> EXCERPT:
** begin **

Thanks. But I am still struggling with the API. :(

Is the introduction of always_coherent flag in the context of DG1 required even? AFAICT for lmem objects the flag is ignored so no?

If we drop the flag/helper thing, then we need something like:

type = WB; if (i915_gem_object_is_lmem(obj)) type = WC;

vaddr = i915_gem_object_pin_map(obj, type);

In all the places where we currently do:

vaddr = i915_gem_object_pin_map(obj, WB);

Where obj can be lmem, so ctx, ring, guc etc. Is that better or worse? The existing i915_coherent_map_type() callers should work as-is, since DG1 is snooped. And this patch just extends that to cover all cases.

Perhaps we need a new helper instead? Maybe you have a better idea?

Not yet. Would it make sense to put something in kerneldoc about when callers might choose always_coherent true vs false? In terms of expected usage (frequency, simplicity?) and any rules with regards when callers need to worry about flushing/ordering when there are mixed read and writes?

Hmmm, looking at this again, maybe for now we should just go with:

type = WB; if (i915_gem_object_is_lmem(obj)) type = WC;

vaddr = i915_gem_object_pin_map(obj, type)

Which is way less confusing, plus there are only a handful of places where we need this, so doesn't seem too bad?

Alternatively, we could wrap that in something like:

/* Returns WB for system memory, or WC for local memory */ void *i915_gem_object_pin_map_default(obj);

Thoughts?

I went and looked at the use sites to try and figure it out.

First thing, the bool always_coherent story is only relevant when we decide to place some object in system memory. Otherwise mapping is always WC so I guess our code needs to handle it anyway. Well, if the assumption is that we can change the location of the objects and it all just keeps working? Or that is not the goal?

I guess your concern is that mapping as WC has different semantics, and that might somehow break the caller?

...
Let see about the users (ignoring selftests):

lrc_reg_state and ring; always_coherent=false

Update frequency medium and mostly write from the CPU side.

** end **

> GIVEN TASK:
In the thread excerpt above, what does the comment on the proposed i915_gem_object_pin_map_default() helper say it returns?

> DATASET EXTRACT:
** begin **

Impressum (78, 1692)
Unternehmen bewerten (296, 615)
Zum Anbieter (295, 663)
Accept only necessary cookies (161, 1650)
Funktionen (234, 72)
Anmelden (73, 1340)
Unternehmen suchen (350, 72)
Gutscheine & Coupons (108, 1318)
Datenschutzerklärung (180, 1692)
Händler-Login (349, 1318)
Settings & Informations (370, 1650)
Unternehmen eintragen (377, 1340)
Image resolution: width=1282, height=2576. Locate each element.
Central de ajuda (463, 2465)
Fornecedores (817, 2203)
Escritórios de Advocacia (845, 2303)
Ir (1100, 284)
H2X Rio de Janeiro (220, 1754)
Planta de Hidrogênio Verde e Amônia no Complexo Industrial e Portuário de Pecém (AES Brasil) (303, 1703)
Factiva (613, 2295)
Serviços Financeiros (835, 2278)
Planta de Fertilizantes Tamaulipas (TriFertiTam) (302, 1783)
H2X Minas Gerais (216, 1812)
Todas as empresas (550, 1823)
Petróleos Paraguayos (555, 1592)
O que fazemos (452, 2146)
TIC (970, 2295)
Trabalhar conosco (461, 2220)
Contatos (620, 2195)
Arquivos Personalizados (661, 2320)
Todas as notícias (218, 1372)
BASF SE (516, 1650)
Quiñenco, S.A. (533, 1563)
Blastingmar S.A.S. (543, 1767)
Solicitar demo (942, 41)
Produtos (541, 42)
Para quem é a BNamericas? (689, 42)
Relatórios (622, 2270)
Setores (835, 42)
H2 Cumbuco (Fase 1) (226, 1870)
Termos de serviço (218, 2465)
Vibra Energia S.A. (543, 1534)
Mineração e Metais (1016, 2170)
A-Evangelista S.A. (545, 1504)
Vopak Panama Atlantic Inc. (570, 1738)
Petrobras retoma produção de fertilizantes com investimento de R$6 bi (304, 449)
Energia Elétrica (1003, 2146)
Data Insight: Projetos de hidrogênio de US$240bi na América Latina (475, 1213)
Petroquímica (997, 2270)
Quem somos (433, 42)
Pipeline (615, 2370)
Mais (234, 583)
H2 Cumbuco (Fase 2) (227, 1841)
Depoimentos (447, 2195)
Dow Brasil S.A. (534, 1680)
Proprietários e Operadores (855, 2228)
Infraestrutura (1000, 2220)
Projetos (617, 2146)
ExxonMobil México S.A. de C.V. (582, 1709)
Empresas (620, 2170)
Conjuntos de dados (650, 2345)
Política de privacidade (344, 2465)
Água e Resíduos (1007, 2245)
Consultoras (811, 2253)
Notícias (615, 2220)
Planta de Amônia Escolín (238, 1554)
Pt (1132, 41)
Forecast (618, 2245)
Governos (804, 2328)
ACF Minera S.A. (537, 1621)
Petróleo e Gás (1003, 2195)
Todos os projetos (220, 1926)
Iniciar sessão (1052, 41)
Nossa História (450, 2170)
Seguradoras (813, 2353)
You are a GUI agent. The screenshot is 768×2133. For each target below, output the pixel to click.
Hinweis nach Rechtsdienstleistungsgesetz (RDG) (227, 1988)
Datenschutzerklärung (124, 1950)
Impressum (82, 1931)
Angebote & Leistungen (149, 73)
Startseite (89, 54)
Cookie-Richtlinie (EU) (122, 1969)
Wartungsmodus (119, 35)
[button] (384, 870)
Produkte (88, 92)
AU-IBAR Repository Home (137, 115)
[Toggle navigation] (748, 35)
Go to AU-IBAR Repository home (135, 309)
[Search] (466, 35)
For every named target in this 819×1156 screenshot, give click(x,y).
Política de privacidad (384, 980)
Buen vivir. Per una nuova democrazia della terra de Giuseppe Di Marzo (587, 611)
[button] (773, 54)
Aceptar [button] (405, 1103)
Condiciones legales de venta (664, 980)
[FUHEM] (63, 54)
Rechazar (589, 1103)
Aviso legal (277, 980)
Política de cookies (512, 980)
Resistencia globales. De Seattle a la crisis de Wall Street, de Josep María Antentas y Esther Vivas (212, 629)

** end **

> SOLUTION:
It returns WB for system memory or WC for local memory.